*The data*.

▶

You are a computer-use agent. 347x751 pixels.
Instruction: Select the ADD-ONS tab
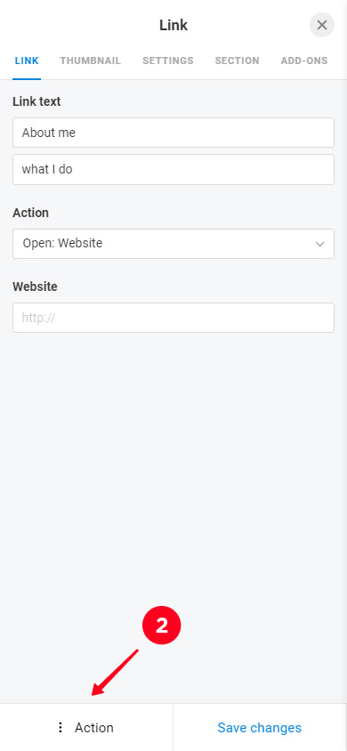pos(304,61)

◀
▶

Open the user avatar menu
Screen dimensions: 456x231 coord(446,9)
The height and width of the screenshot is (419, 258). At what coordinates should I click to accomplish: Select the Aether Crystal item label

◀

*What needs to be done*. The listing above holds a line with "Open the user avatar menu" and a line with "The height and". Print the stretch from the first through the second, exactly and alone.

*Solution for this problem*.
Open the user avatar menu
Screen dimensions: 456x231 coord(446,9)
The height and width of the screenshot is (419, 258). At what coordinates should I click to accomplish: Select the Aether Crystal item label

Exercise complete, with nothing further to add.